„Taxi“ directed by Kerstin Ahlrichs, 2014)
Sich festlegen? Sesshaft werden? Eine Familie gründen? Für die Hamburgerin Alex (Rosalie Thomass) ist das ein Alptraum, dafür liebt sie viel zu sehr ihre Freiheit. Selbst ihre Ausbildung zur Versicherungskauffrau ist der 25-Jährigen zu viel. Und so bricht sie diese kurzerhand ab und heuert stattdessen bei einem Taxiunternehmen an. Da gibt es nicht nur Geld, sie muss sich auch auf niemanden einlassen, schließlich steigen alle Gäste recht bald wieder aus. Womit sie jedoch nicht gerechnet hat, ist dass sie Gefühle für ihren Kollegen Dietrich (Stipe Erceg) entwickelt, sie sich plötzlich doch noch in einer Beziehung wiederfindet. Und dann wäre da noch Marc (Peter Dinklage), der eigentlich nur ein Fahrgast sein sollte, jedoch bald sehr viel mehr wird.

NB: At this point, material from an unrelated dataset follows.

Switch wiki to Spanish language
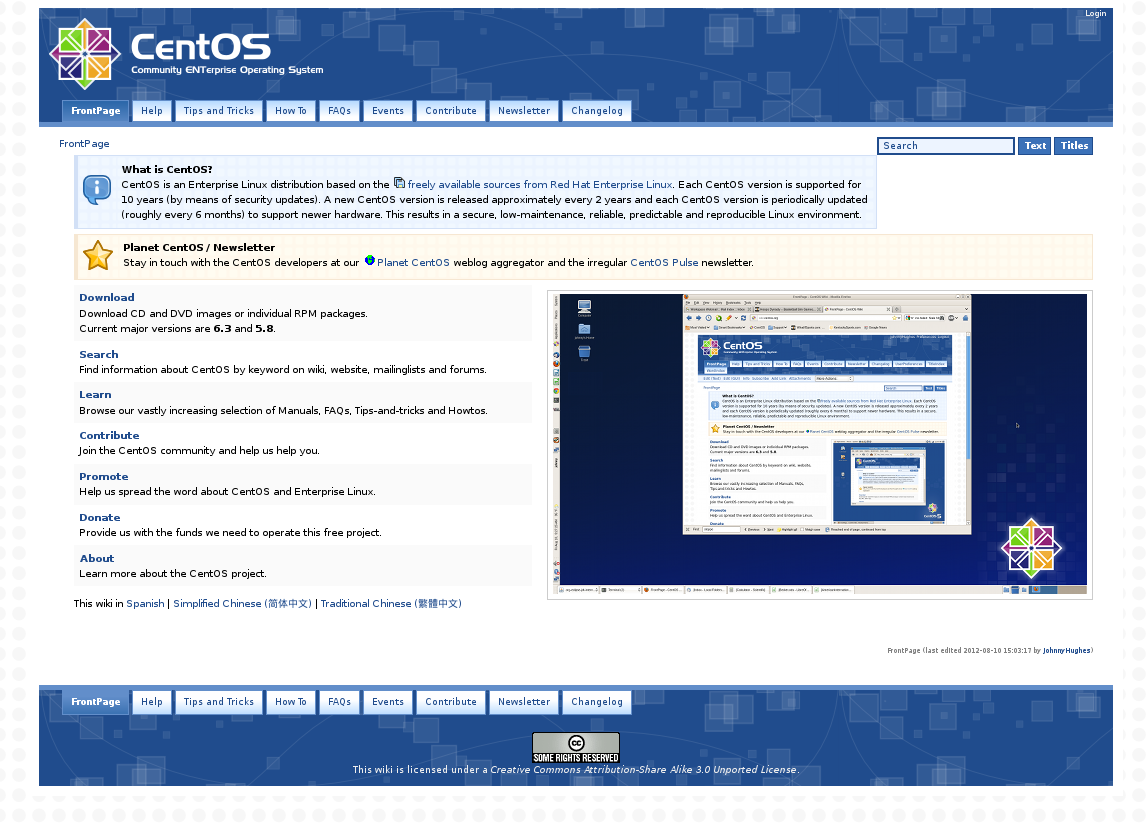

An kaum einem Ort kommen wohl in so kurzer Zeit so viele unterschiedliche Menschen zusammen wie in einem Taxi – Menschen verschiedener Herkunft, Menschen aus verschiedenen gesellschaftlichen Schichten, Menschen mit verschiedenen Persönlichkeiten und Zielen. Ein idealer Schauplatz also, um ein Füllhorn von Geschichten auszuschütten, von tragischen Schicksalen und komischen Situationen zu erzählen. Filmemacher haben dieses Potenzial auch schon mehrfach genutzt, von Jim Jarmusch’ internationalem Episodenfilm Night on Earth bis zu Taxi Teheran kürzlich, wo Jafar Panahi aus der Perspektive eines Taxifahrers einen Einblick in den Iran gab.

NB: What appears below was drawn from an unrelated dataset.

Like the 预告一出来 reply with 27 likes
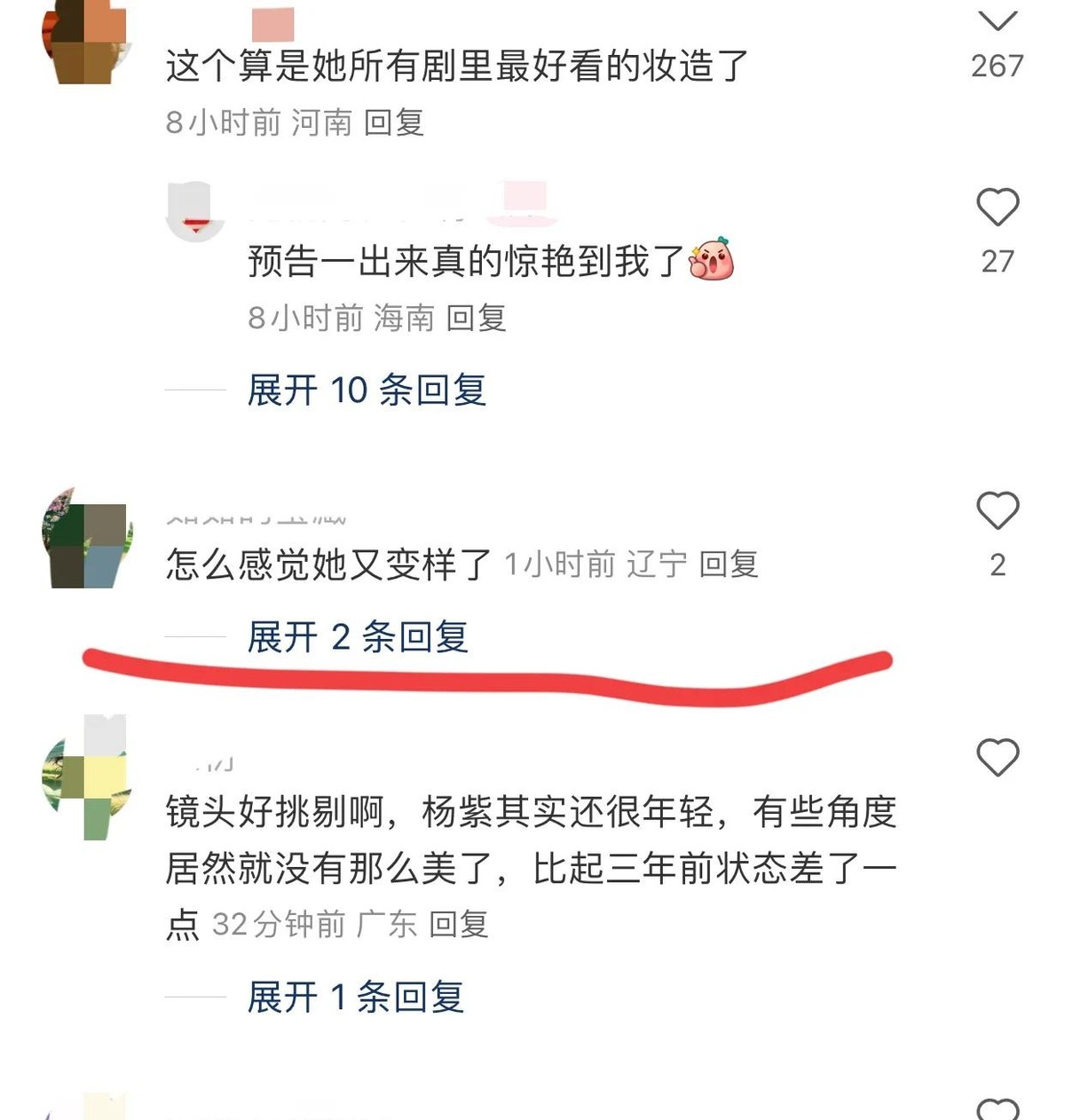Viewport: 1065px width, 1120px height. (998, 208)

Karen Duve, auf deren gleichnamigen Roman Taxi beruht und die hier auch das Drehbuch geschrieben hat, hatte daran jedoch weniger Interesse. Deutlich autobiografisch gefärbt – sie selbst brach eine Ausbildung ab und verdiente ihr Geld als Taxifahrerin in Hamburg – ist Alex nicht der Spiegel von den Geschehnissen um sie herum, sie steht selbst im Brennpunkt. Ihre Unfähigkeit, sich zu binden, ihre Aufmüpfigkeit, aber auch ihre Sorglosigkeit, all das wird von mehreren Seiten aus beleuchtet.
Während sie sich so langsam zu einem faszinierenden Mosaik zusammensetzt, wunderbar rotzig von Rosalie Thomass gespielt, verblasst alles um sie herum. Schon die beiden Männer in ihrem Leben – Dietrich und Marc – sind nicht viel mehr als Stichwortgeber für ihre inneren Monologe, drum herum wird es dann ganz duster. Weitere Kollegen wie Rüdiger (Robert Stadlober) bleiben skizzenhaft, Fahrgäste wie der von Armin Rohde gespielte Betrunkene sind nicht einmal das. Porträtcharakter schön und gut, da wurden aber viele Chancen verschenkt, Taxi auch mit Leben zu füllen, der Film ist eine impressionistische Fahrt durchs nächtliche Hamburg, die schöne, unterkühlte Bilder liefert, von der aber nicht viel zurückbleibt.
Dafür dürfen sich Kinder der 80er auf einen größeren Nostalgiefaktor freuen, denn die Tragikomödie nimmt uns mit in eine Zeit, in der ein Commodore 64 noch eine große Zukunft vor sich hatte, die Telefone grob, klobig und kunterbunt waren, die Leute in seltsamen Klamotten herumliefen, man seine Freiheit und Selbstverwirklichung noch irgendwo da draußen suchte. Ein bisschen Wehmut schwingt in Taxi dann auch immer mit, eine Melancholie, die Sehnsucht nach etwas, von dem man gar nicht so genau sagen kann, was es eigentlich ist. Für das große Kino ist das vielleicht eine Spur zu klein, es gibt weder Schenkelklopfer noch Taschentuchmomente, mit denen Filme gern um die Massen buhlen, sondern nur eine Frau, ein Auto und die ewig gleiche Frage: Was will ich eigentlich von meinem Leben?